** Problem to solve **
Rewrite the listing below, substituting "Goal" for every "Instruction" and leaving everything else unchanged.

** Items **
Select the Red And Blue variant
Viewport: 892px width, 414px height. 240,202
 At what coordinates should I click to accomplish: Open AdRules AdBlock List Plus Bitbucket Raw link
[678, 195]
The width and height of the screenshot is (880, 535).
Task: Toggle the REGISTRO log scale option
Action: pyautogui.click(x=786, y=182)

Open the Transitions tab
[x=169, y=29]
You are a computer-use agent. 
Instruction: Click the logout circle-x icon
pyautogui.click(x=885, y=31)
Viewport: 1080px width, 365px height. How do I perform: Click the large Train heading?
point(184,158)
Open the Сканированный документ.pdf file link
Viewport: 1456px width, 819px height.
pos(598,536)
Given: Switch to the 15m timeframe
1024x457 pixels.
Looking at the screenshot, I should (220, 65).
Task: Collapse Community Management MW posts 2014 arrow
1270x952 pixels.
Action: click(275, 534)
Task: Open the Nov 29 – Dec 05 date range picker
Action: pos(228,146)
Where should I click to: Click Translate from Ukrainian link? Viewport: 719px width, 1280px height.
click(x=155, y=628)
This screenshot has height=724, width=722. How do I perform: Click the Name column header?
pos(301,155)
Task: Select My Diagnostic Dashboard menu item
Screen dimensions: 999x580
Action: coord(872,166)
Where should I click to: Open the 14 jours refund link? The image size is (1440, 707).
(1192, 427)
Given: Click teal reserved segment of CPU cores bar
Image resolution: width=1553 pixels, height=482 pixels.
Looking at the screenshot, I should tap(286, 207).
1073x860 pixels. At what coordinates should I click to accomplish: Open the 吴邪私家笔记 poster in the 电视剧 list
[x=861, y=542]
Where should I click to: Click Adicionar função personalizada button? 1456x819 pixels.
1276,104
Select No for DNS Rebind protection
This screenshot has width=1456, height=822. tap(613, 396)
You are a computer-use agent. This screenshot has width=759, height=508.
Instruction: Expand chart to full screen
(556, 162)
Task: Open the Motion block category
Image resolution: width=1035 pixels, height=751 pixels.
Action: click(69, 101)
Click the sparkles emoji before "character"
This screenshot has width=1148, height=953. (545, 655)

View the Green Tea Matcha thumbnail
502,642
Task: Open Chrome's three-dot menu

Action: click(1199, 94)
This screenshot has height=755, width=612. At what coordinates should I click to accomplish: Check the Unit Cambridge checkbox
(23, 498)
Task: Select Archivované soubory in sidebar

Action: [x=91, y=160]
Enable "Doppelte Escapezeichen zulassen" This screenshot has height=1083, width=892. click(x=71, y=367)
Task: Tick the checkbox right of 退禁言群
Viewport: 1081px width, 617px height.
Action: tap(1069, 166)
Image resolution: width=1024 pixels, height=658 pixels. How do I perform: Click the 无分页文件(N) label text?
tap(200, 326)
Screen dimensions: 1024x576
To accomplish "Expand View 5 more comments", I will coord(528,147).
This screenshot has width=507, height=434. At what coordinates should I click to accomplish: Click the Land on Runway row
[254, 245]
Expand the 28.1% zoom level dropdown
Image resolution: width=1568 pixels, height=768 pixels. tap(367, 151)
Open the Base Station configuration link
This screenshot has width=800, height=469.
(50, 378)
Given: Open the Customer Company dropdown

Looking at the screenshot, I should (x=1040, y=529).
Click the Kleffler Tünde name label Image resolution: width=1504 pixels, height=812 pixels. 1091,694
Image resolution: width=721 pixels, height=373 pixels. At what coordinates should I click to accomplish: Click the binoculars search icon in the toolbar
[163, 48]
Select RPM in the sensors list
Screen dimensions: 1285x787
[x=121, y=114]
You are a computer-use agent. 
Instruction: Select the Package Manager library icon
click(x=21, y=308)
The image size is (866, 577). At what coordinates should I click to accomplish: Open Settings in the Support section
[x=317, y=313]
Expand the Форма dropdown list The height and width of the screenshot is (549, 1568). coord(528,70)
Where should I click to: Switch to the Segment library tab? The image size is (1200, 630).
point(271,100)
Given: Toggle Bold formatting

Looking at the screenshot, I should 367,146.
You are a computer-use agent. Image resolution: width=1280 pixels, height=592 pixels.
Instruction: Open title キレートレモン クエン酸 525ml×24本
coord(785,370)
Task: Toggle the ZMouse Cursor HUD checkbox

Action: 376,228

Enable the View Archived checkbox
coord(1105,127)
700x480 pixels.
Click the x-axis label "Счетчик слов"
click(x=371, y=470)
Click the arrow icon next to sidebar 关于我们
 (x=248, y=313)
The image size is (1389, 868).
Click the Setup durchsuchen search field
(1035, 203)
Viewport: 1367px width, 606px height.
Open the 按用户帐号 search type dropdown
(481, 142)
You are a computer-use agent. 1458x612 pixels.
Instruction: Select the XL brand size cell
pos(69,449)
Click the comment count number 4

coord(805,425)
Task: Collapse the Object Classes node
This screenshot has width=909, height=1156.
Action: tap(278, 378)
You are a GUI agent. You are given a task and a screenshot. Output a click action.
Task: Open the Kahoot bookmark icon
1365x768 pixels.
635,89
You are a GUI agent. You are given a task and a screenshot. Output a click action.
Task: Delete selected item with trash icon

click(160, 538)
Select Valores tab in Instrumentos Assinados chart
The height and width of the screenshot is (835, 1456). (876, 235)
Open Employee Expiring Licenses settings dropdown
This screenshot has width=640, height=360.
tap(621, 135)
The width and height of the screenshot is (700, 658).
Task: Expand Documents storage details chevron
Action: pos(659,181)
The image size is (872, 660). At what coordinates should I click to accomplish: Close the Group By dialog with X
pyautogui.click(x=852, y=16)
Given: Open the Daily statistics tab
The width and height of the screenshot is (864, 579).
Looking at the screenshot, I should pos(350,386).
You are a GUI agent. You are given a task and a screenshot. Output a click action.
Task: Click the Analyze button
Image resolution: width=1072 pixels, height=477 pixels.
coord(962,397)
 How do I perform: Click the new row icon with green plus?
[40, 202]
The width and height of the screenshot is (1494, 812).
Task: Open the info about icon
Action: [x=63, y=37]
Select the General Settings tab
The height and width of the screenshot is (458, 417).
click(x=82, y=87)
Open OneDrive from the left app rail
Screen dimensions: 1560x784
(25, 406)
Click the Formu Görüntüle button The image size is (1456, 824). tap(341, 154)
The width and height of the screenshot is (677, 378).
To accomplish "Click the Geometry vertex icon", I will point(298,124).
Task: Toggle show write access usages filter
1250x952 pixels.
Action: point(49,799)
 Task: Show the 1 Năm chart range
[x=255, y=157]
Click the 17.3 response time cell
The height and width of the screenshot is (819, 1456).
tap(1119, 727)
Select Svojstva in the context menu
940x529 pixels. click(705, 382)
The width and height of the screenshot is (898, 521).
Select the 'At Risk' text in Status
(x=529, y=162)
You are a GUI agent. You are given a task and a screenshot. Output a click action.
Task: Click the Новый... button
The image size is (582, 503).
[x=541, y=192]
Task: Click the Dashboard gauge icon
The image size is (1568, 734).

** Expected output **
Select the Red And Blue variant
Viewport: 892px width, 414px height. 240,202
 At what coordinates should I click to accomplish: Open AdRules AdBlock List Plus Bitbucket Raw link
[678, 195]
The width and height of the screenshot is (880, 535).
Task: Toggle the REGISTRO log scale option
Action: pyautogui.click(x=786, y=182)

Open the Transitions tab
[x=169, y=29]
You are a computer-use agent. 
Goal: Click the logout circle-x icon
pyautogui.click(x=885, y=31)
Viewport: 1080px width, 365px height. How do I perform: Click the large Train heading?
point(184,158)
Open the Сканированный документ.pdf file link
Viewport: 1456px width, 819px height.
pos(598,536)
Given: Switch to the 15m timeframe
1024x457 pixels.
Looking at the screenshot, I should (220, 65).
Task: Collapse Community Management MW posts 2014 arrow
1270x952 pixels.
Action: click(275, 534)
Task: Open the Nov 29 – Dec 05 date range picker
Action: pos(228,146)
Where should I click to: Click Translate from Ukrainian link? Viewport: 719px width, 1280px height.
click(x=155, y=628)
This screenshot has height=724, width=722. How do I perform: Click the Name column header?
pos(301,155)
Task: Select My Diagnostic Dashboard menu item
Screen dimensions: 999x580
Action: coord(872,166)
Where should I click to: Open the 14 jours refund link? The image size is (1440, 707).
(1192, 427)
Given: Click teal reserved segment of CPU cores bar
Image resolution: width=1553 pixels, height=482 pixels.
Looking at the screenshot, I should tap(286, 207).
1073x860 pixels. At what coordinates should I click to accomplish: Open the 吴邪私家笔记 poster in the 电视剧 list
[x=861, y=542]
Where should I click to: Click Adicionar função personalizada button? 1456x819 pixels.
1276,104
Select No for DNS Rebind protection
This screenshot has width=1456, height=822. tap(613, 396)
You are a computer-use agent. This screenshot has width=759, height=508.
Goal: Expand chart to full screen
(556, 162)
Task: Open the Motion block category
Image resolution: width=1035 pixels, height=751 pixels.
Action: click(69, 101)
Click the sparkles emoji before "character"
This screenshot has width=1148, height=953. (545, 655)

View the Green Tea Matcha thumbnail
502,642
Task: Open Chrome's three-dot menu

Action: click(1199, 94)
This screenshot has height=755, width=612. At what coordinates should I click to accomplish: Check the Unit Cambridge checkbox
(23, 498)
Task: Select Archivované soubory in sidebar

Action: [x=91, y=160]
Enable "Doppelte Escapezeichen zulassen" This screenshot has height=1083, width=892. click(x=71, y=367)
Task: Tick the checkbox right of 退禁言群
Viewport: 1081px width, 617px height.
Action: tap(1069, 166)
Image resolution: width=1024 pixels, height=658 pixels. How do I perform: Click the 无分页文件(N) label text?
tap(200, 326)
Screen dimensions: 1024x576
To accomplish "Expand View 5 more comments", I will coord(528,147).
This screenshot has width=507, height=434. At what coordinates should I click to accomplish: Click the Land on Runway row
[254, 245]
Expand the 28.1% zoom level dropdown
Image resolution: width=1568 pixels, height=768 pixels. tap(367, 151)
Open the Base Station configuration link
This screenshot has width=800, height=469.
(50, 378)
Given: Open the Customer Company dropdown

Looking at the screenshot, I should (x=1040, y=529).
Click the Kleffler Tünde name label Image resolution: width=1504 pixels, height=812 pixels. 1091,694
Image resolution: width=721 pixels, height=373 pixels. At what coordinates should I click to accomplish: Click the binoculars search icon in the toolbar
[163, 48]
Select RPM in the sensors list
Screen dimensions: 1285x787
[x=121, y=114]
You are a computer-use agent. 
Goal: Select the Package Manager library icon
click(x=21, y=308)
The image size is (866, 577). At what coordinates should I click to accomplish: Open Settings in the Support section
[x=317, y=313]
Expand the Форма dropdown list The height and width of the screenshot is (549, 1568). coord(528,70)
Where should I click to: Switch to the Segment library tab? The image size is (1200, 630).
point(271,100)
Given: Toggle Bold formatting

Looking at the screenshot, I should 367,146.
You are a computer-use agent. Image resolution: width=1280 pixels, height=592 pixels.
Goal: Open title キレートレモン クエン酸 525ml×24本
coord(785,370)
Task: Toggle the ZMouse Cursor HUD checkbox

Action: 376,228

Enable the View Archived checkbox
coord(1105,127)
700x480 pixels.
Click the x-axis label "Счетчик слов"
click(x=371, y=470)
Click the arrow icon next to sidebar 关于我们
 (x=248, y=313)
The image size is (1389, 868).
Click the Setup durchsuchen search field
(1035, 203)
Viewport: 1367px width, 606px height.
Open the 按用户帐号 search type dropdown
(481, 142)
You are a computer-use agent. 1458x612 pixels.
Goal: Select the XL brand size cell
pos(69,449)
Click the comment count number 4

coord(805,425)
Task: Collapse the Object Classes node
This screenshot has width=909, height=1156.
Action: tap(278, 378)
You are a GUI agent. You are given a task and a screenshot. Output a click action.
Task: Open the Kahoot bookmark icon
1365x768 pixels.
635,89
You are a GUI agent. You are given a task and a screenshot. Output a click action.
Task: Delete selected item with trash icon

click(160, 538)
Select Valores tab in Instrumentos Assinados chart
The height and width of the screenshot is (835, 1456). (876, 235)
Open Employee Expiring Licenses settings dropdown
This screenshot has width=640, height=360.
tap(621, 135)
The width and height of the screenshot is (700, 658).
Task: Expand Documents storage details chevron
Action: pos(659,181)
The image size is (872, 660). At what coordinates should I click to accomplish: Close the Group By dialog with X
pyautogui.click(x=852, y=16)
Given: Open the Daily statistics tab
The width and height of the screenshot is (864, 579).
Looking at the screenshot, I should pos(350,386).
You are a GUI agent. You are given a task and a screenshot. Output a click action.
Task: Click the Analyze button
Image resolution: width=1072 pixels, height=477 pixels.
coord(962,397)
 How do I perform: Click the new row icon with green plus?
[40, 202]
The width and height of the screenshot is (1494, 812).
Task: Open the info about icon
Action: [x=63, y=37]
Select the General Settings tab
The height and width of the screenshot is (458, 417).
click(x=82, y=87)
Open OneDrive from the left app rail
Screen dimensions: 1560x784
(25, 406)
Click the Formu Görüntüle button The image size is (1456, 824). tap(341, 154)
The width and height of the screenshot is (677, 378).
To accomplish "Click the Geometry vertex icon", I will point(298,124).
Task: Toggle show write access usages filter
1250x952 pixels.
Action: point(49,799)
 Task: Show the 1 Năm chart range
[x=255, y=157]
Click the 17.3 response time cell
The height and width of the screenshot is (819, 1456).
tap(1119, 727)
Select Svojstva in the context menu
940x529 pixels. click(705, 382)
The width and height of the screenshot is (898, 521).
Select the 'At Risk' text in Status
(x=529, y=162)
You are a GUI agent. You are given a task and a screenshot. Output a click action.
Task: Click the Новый... button
The image size is (582, 503).
[x=541, y=192]
Task: Click the Dashboard gauge icon
The image size is (1568, 734).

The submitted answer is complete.